Education is a $600 billion a year industry, but that investment means little unless students are physically and mentally present and engaged to benefit from it. The unfortunate fact is that too many students are often not. According to a Gallup poll, nearly half of American students report that they are not engaged or actively disengaged from schools. Other studies have shown that disengagement is one of, if not the largest, factor leading to students’ decision to drop out.

The urgency of these facts was the primary motive behind the National Association of State Boards of Education’s (NASBE’s) most recent study group--a group of twelve state board of education members and executive directors from ten states, the District of Columbia, and Guam--to explore a key question: How could we ensure our students were meaningfully engaged in their learning so that they are ready to face the challenges and opportunities before them? The report of the group, which will be released on a March 12th webinar that you can register for here (shameless plug), attempts to present policy remedies to this important question.

Informed by research of Jennifer Fredricks and others, our definition of engagement highlighted the concept’s different dimensions: “student engagement represents the capacity and inclination for students to take ownership of their past, present, and future educational experiences by enlisting their cognitive, behavioral, and emotional investment in learning.” This definition highlights that, to consider our students meaningfully engaged, those students must feel a sense of belonging and safety in school (emotional engagement), feel empowered to actively and constructively participate in their education (behavioral engagement), and be provided cognitively rich experiences that lead to deeper learning (cognitive engagement).

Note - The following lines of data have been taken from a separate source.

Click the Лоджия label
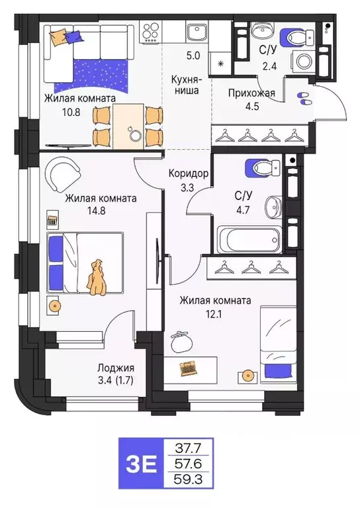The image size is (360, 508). click(116, 368)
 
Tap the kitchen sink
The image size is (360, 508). click(196, 32)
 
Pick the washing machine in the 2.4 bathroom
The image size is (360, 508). click(304, 62)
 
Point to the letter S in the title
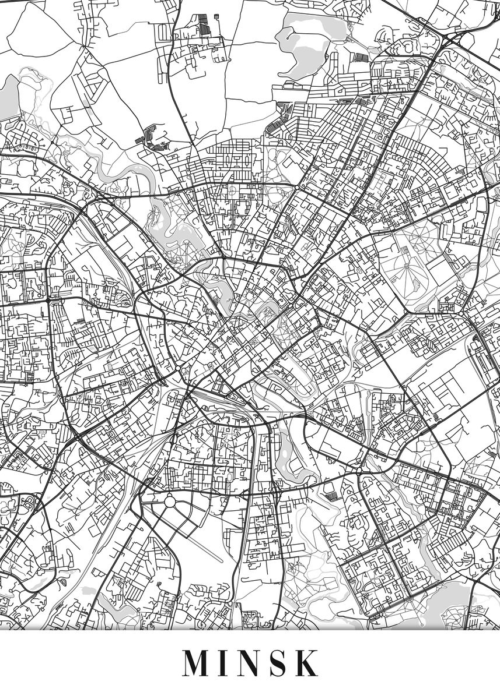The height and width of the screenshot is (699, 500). click(279, 662)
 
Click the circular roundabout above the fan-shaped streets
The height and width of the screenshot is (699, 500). click(169, 500)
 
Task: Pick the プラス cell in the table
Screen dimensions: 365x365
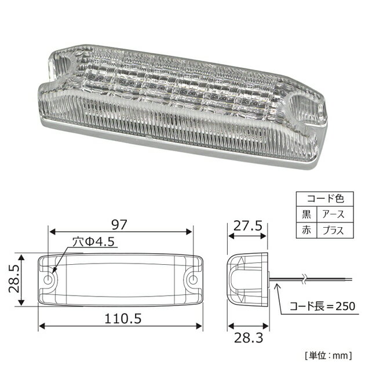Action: (333, 230)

What we found throughout the course of three two-day meetings and discussions among ourselves and with national experts was that engagement is influenced by a number of actors including students’ peers [UPDATE: New link added], educators, school environments, parents, and communities. That presents both a challenge and an opportunity. To seize the opportunity, the group developed a set of policies aimed at reducing barriers and enable ways for these actors to play a more significant and positive role in enhancing engagement for students. These policies include:


  1. Promoting measures of educational success that emphasize student engagement, by examining what gets measured, whose success is measured, and how that success is measured.
  2. Providing a preparation, learning, and support continuum that empowers school leaders, teachers, and other staff to facilitate more engaging experiences for students by reflecting on the state’s entire educator preparation and support continuum--including teacher preparation, work environment structure, professional learning, and evaluation--to ensure that teachers have the knowledge, skills, and dispositions to support student engagement effectively.
  3. Advancing school climate guidelines and professional learning that leads to an educational environment more conducive to student engagement through such means as school-related standards to promote healthy, safe, and engaging learning environments for all students.
  4. Investing in school structures that help personalize student learning and thereby expand student engagement through means such as promoting individualized learning plans and competency-based education initiatives that expand where, when, by whom, and how learning is delivered.
  5. Encouraging collaboration between schools, parents, and other community stakeholders to address students’ comprehensive needs that underlie engagement through strategies ranging from providing schools “how to” guides on building partnerships to more direct incentives to enable collaboration between schools and parent and community groups.

Throughout our learning, we came to believe that the challenges of engagement highlighted earlier aren’t an epitaph for our education system--they are a call for help. By ensuring that all of us, students, parents, educators, community members, and policy makers begin to more deeply assess how our decisions impact student engagement, this is a challenge we can overcome, in the process maximizing both education dollars and student experiences.